China Construction Bank, the China's top lender to the property sector, said on Tuesday it was launching an initial public offering of shares that is expected to be China's biggest, raising more than $7 billion.
Construction Bank, China's second biggest bank by assets, said it was starting consultations with institutional investors on pricing the offer in Shanghai of up to 9 billion new A shares, or 3.85% of its expanded share capital.
Analysts said the shares would be eagerly sought by millions of bullish Chinese stock investors who have poured into the market this year, causing the benchmark Shanghai Composite Index to double in eight months.
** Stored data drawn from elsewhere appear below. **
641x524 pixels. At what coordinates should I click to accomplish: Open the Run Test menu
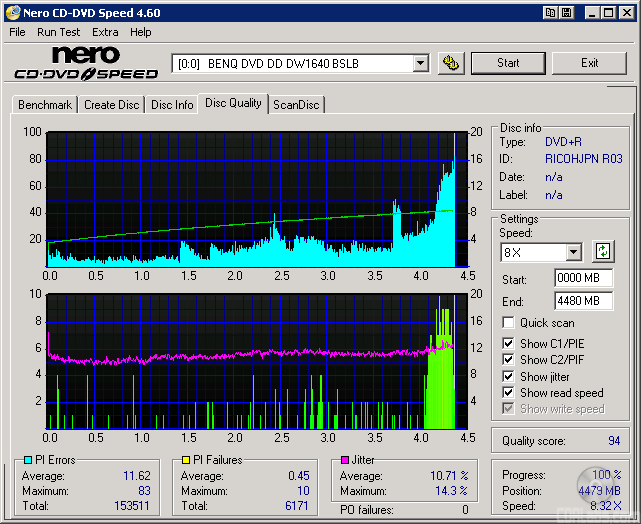[59, 32]
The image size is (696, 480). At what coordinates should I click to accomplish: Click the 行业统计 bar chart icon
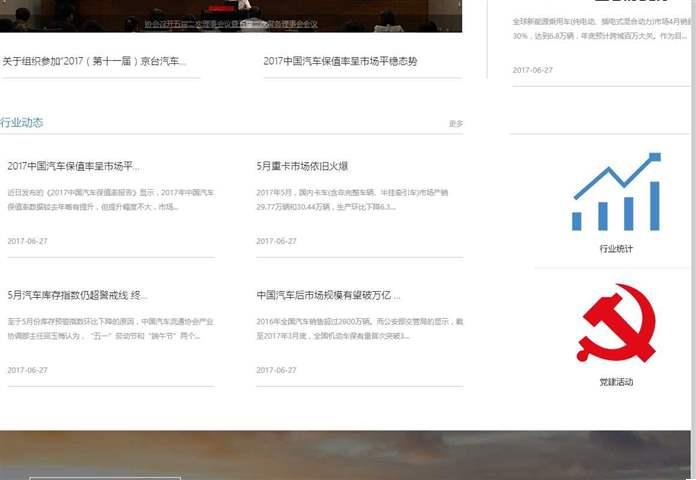616,193

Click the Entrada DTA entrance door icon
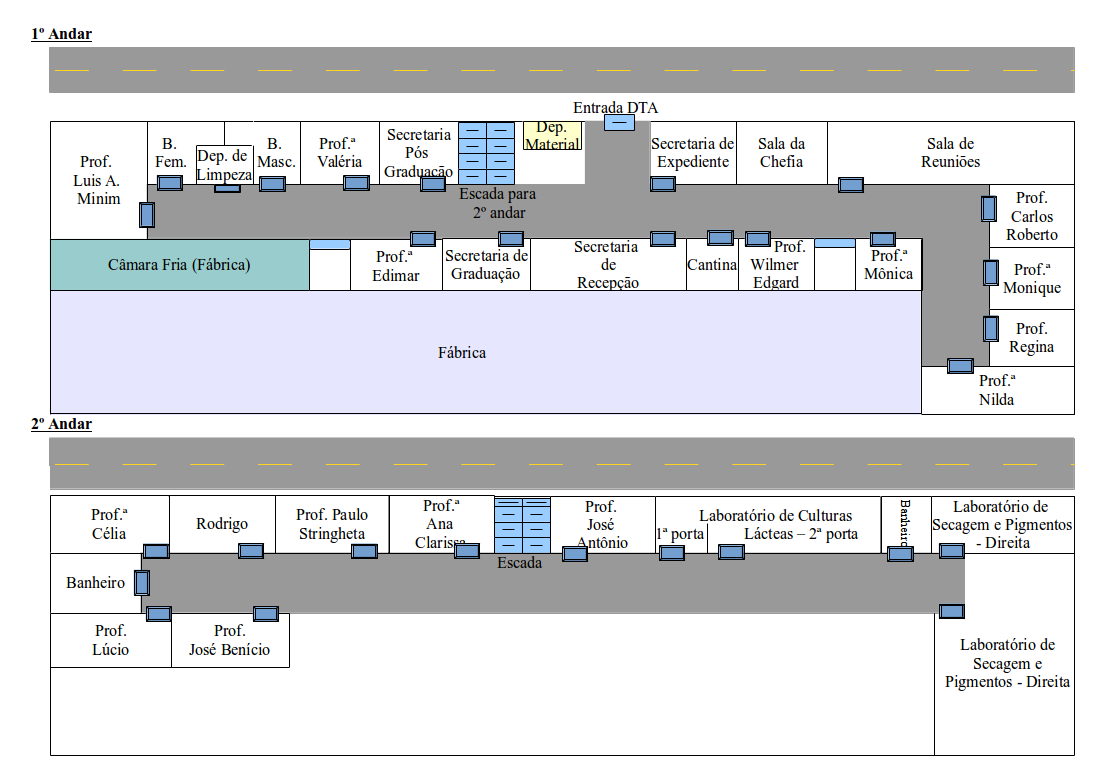coord(619,123)
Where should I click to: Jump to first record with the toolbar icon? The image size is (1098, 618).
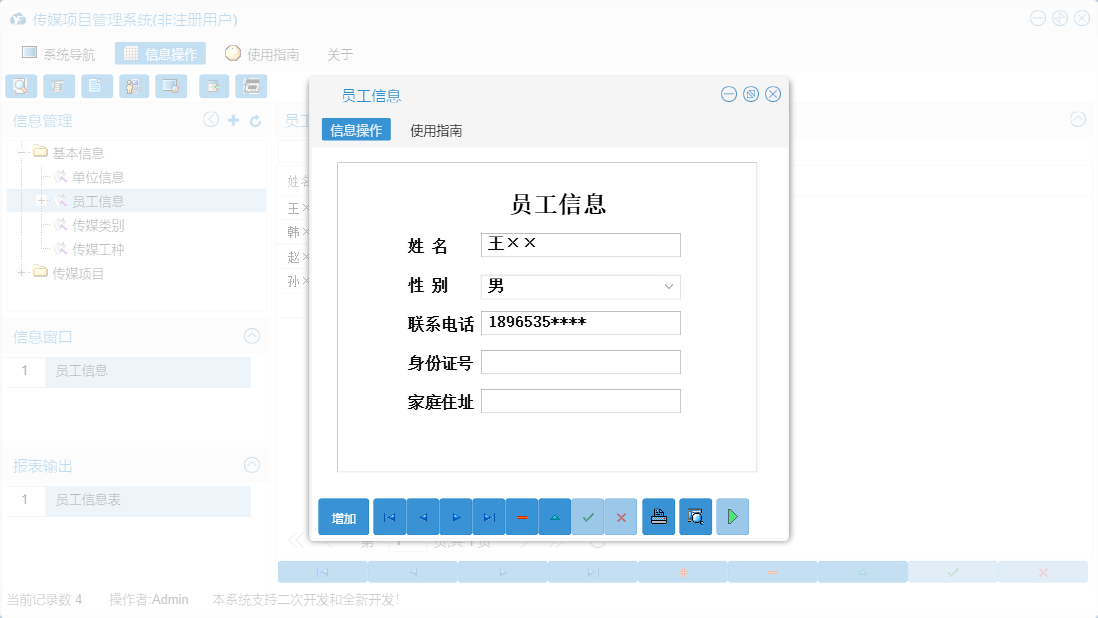[389, 517]
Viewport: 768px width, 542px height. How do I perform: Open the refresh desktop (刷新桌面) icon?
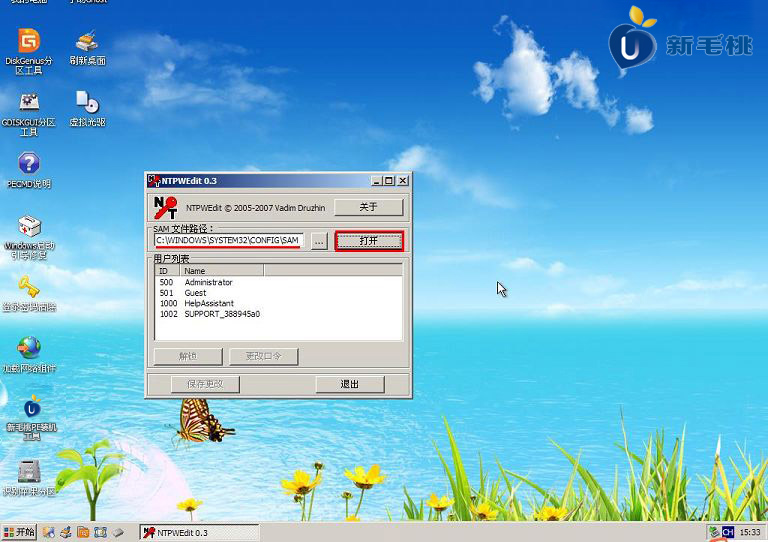[x=87, y=42]

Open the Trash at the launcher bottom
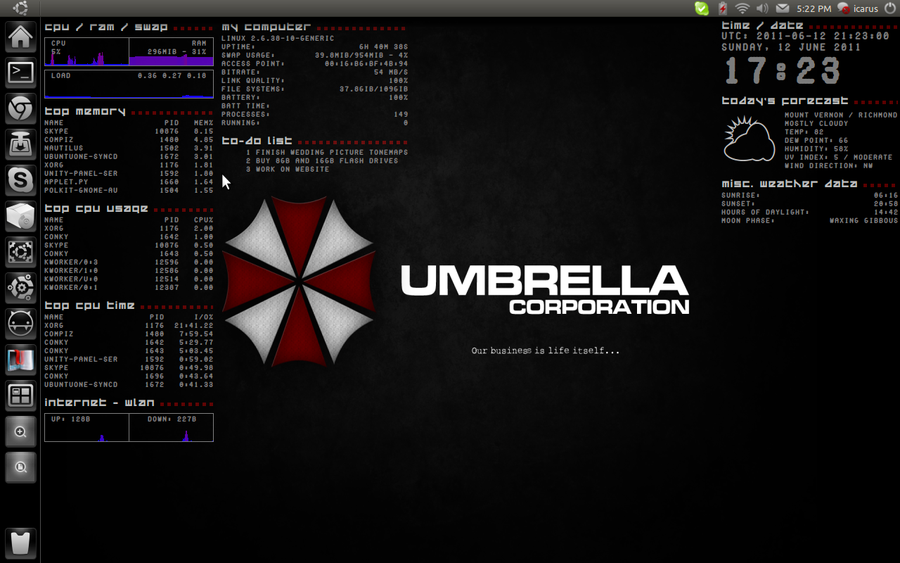20,542
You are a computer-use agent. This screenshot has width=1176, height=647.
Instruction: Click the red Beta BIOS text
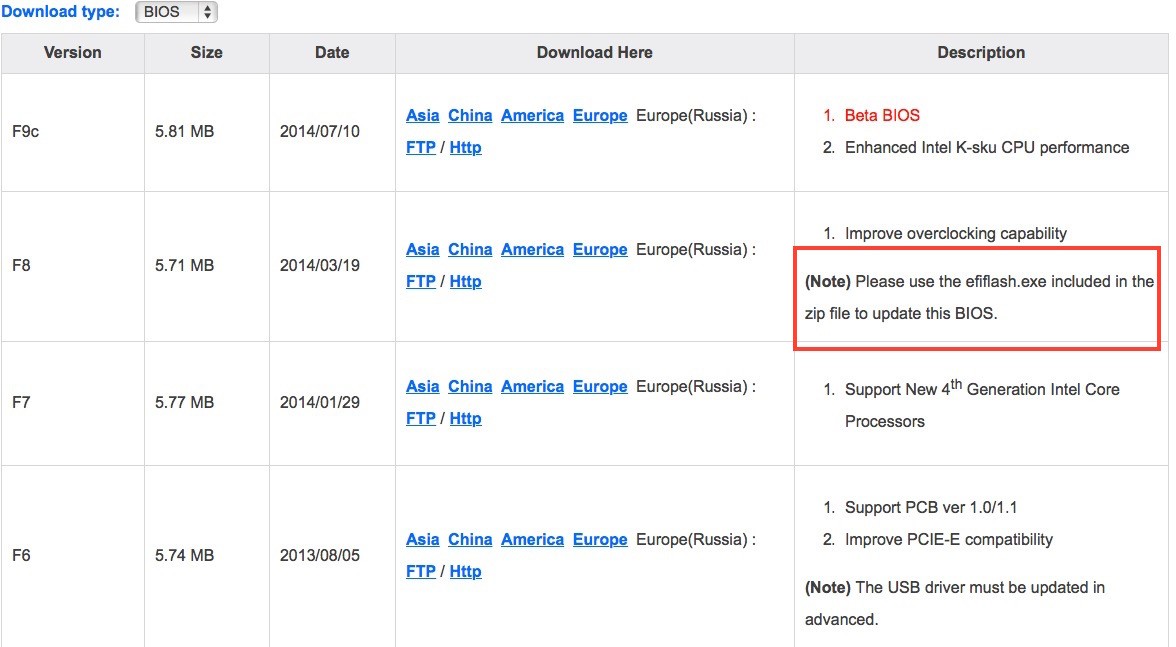coord(882,116)
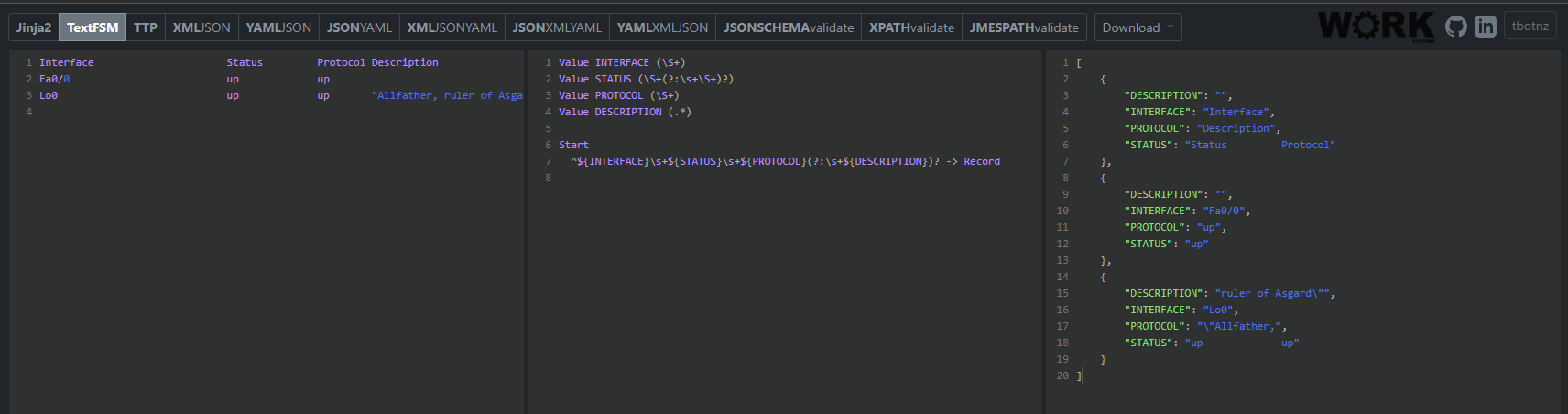The width and height of the screenshot is (1568, 414).
Task: Open the YAMLJSON tab
Action: pos(278,27)
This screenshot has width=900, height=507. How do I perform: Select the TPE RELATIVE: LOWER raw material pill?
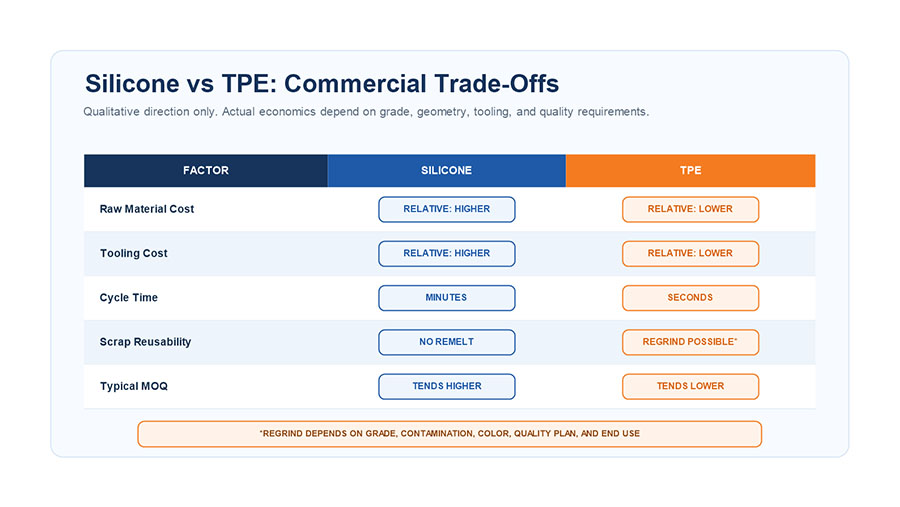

"Construction Bank shares will surely be over-subscribed and priced at the top of the indicative range -- this has been the case with almost all previous IPOs this year, and the market is still strong," said Qiu Zhicheng at Haitong Securities.
But the offer, and at least several other big IPOs expected by the end of this year, may cause China's stock market bull run to slow or stall by absorbing a huge amount of investment funds.
Construction Bank's IPO also looks set to cause a large though temporary jump in short-term market interest rates as banks set aside money for subscriptions.
Traders believe the offer could attract a record of over 2 trillion yuan (US$265 billion) in subscriptions, far surpassing the previous record for a Chinese IPO of 1.63 trillion yuan.
In response to the bank's IPO launch, the weighted average seven-day bond repurchase rate, a key measure of the availability of funds in the money market, jumped 0.2 percentage point to a two-month high of 3.88% on Tuesday.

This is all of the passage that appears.